Material for this task >>
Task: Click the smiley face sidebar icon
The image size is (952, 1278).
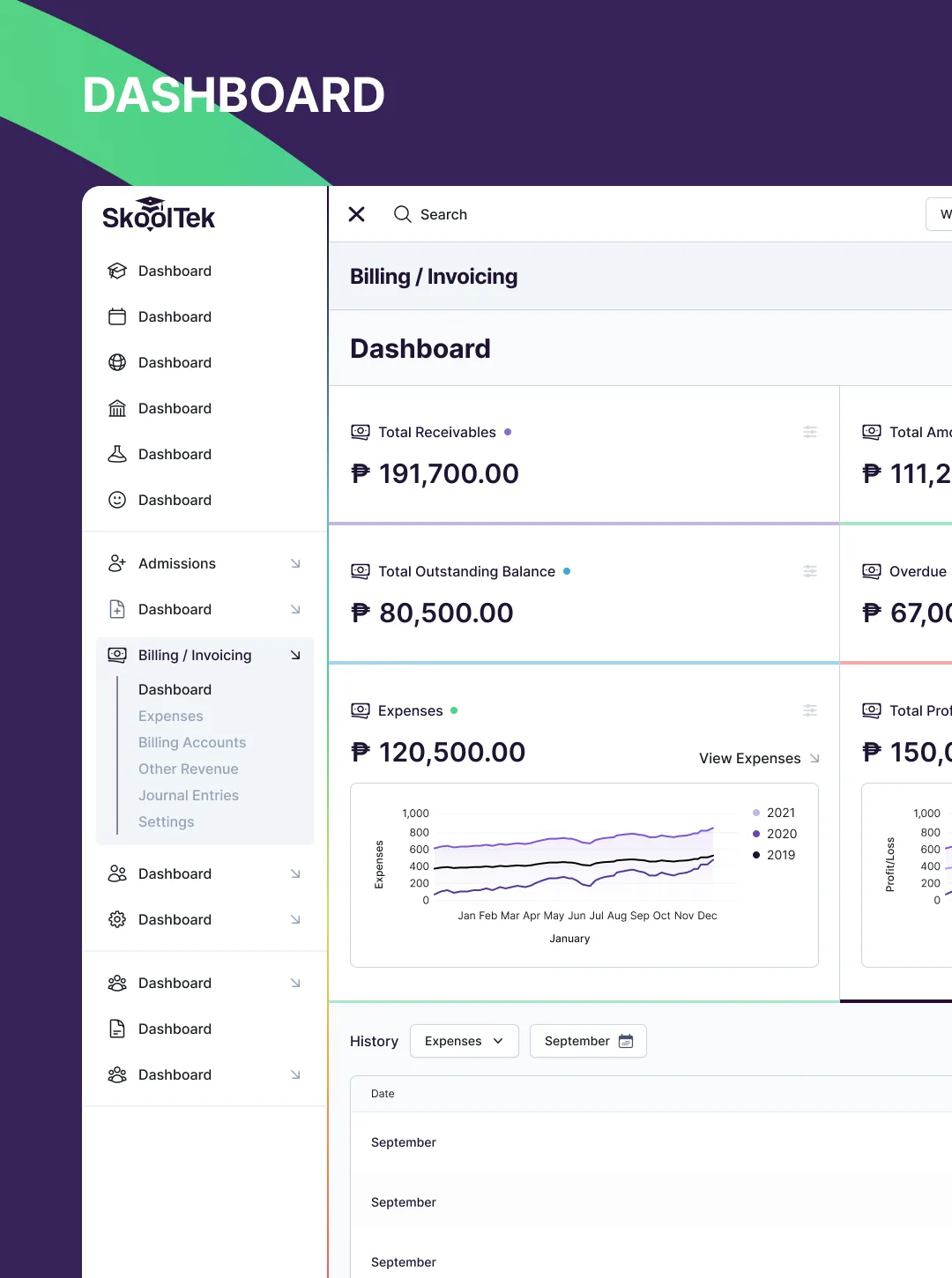Action: coord(117,500)
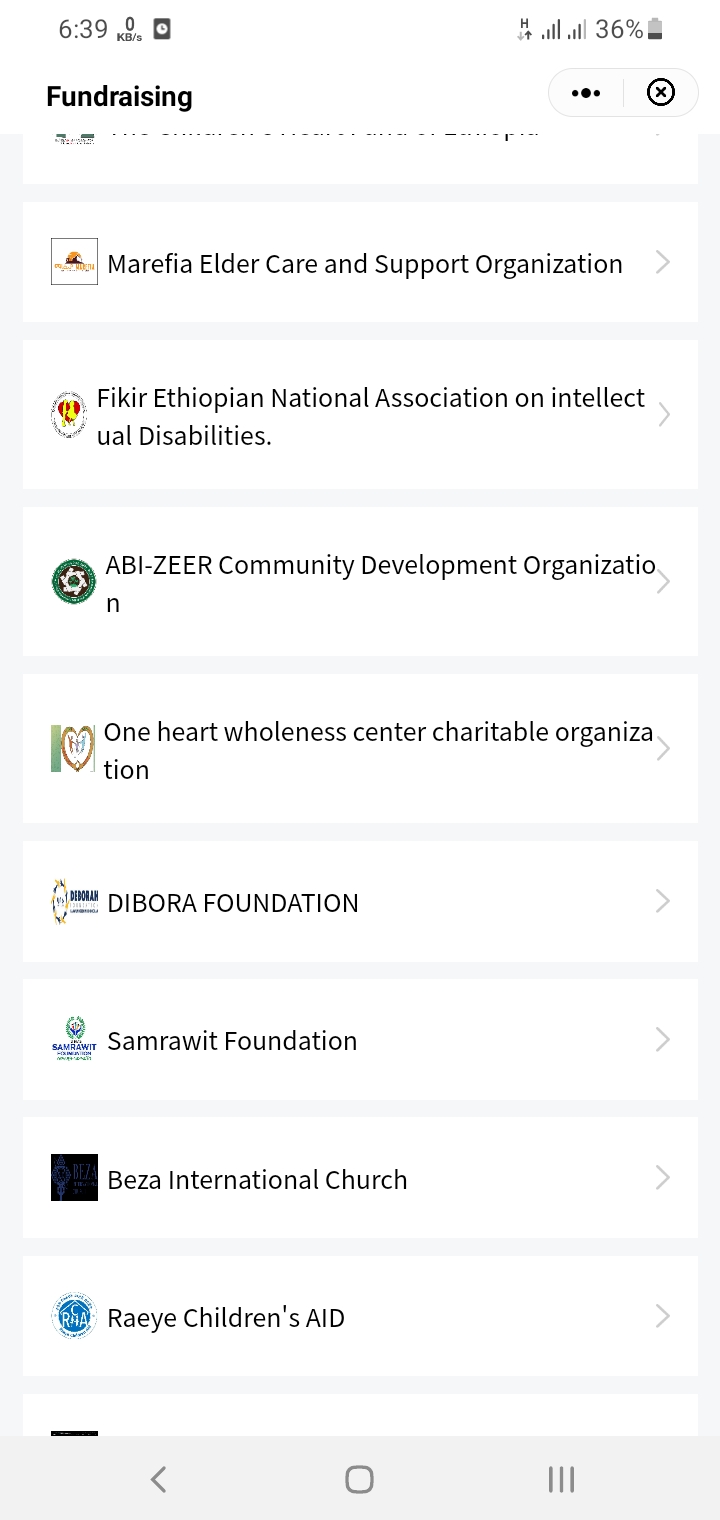Open the recent apps navigation button
This screenshot has height=1520, width=720.
[x=561, y=1479]
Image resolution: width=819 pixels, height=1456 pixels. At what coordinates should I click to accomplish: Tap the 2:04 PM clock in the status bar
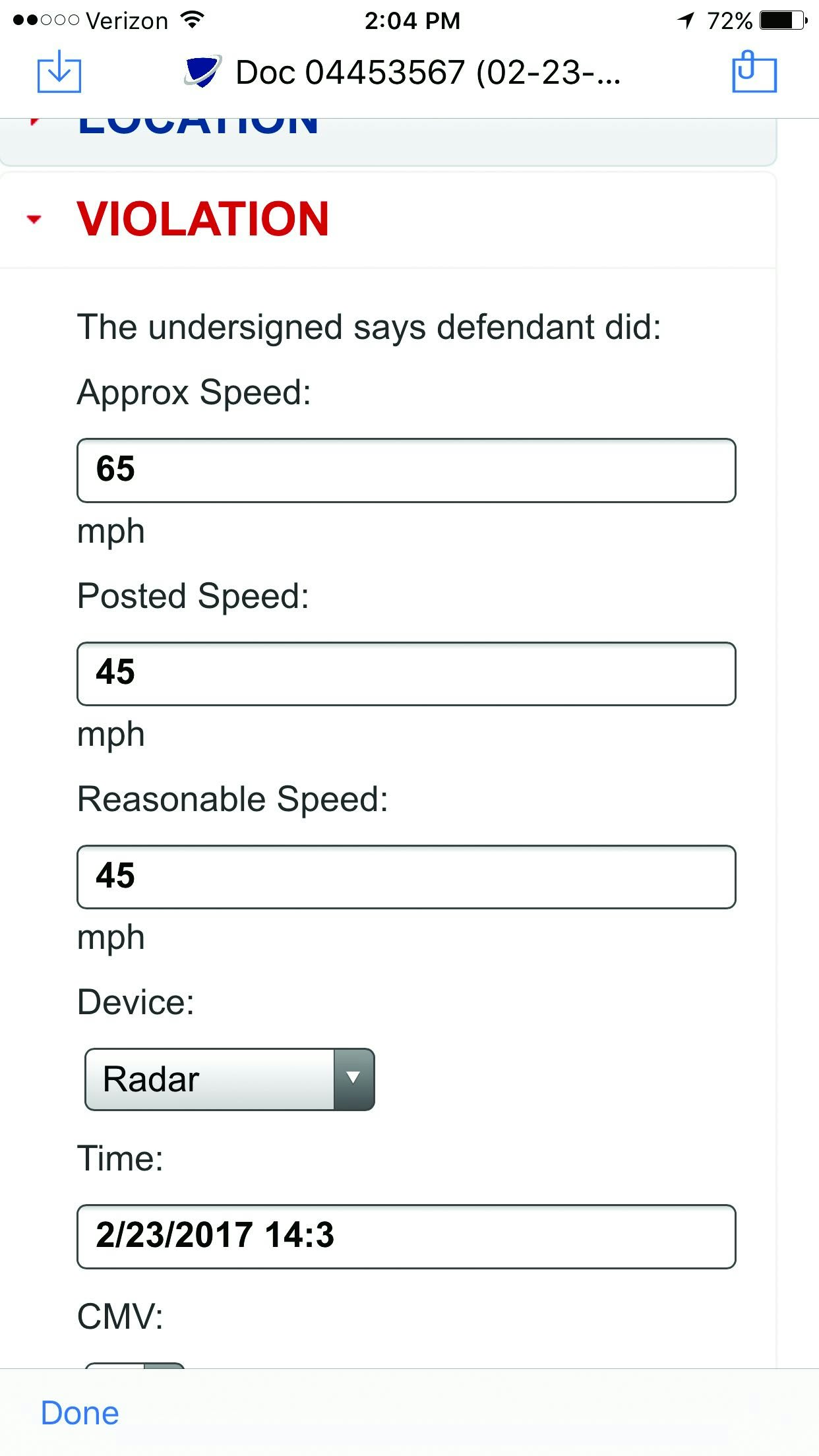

Instructions to follow >> The answer should match the data above word for word, with no pictures in it.

Expected answer >>
Task: Click the smiley face sidebar icon
The image size is (952, 1278).
Action: coord(117,500)
Open the recent apps navigation button
This screenshot has height=1520, width=720.
[x=561, y=1479]
Image resolution: width=819 pixels, height=1456 pixels. At what coordinates should I click to accomplish: Tap the 2:04 PM clock in the status bar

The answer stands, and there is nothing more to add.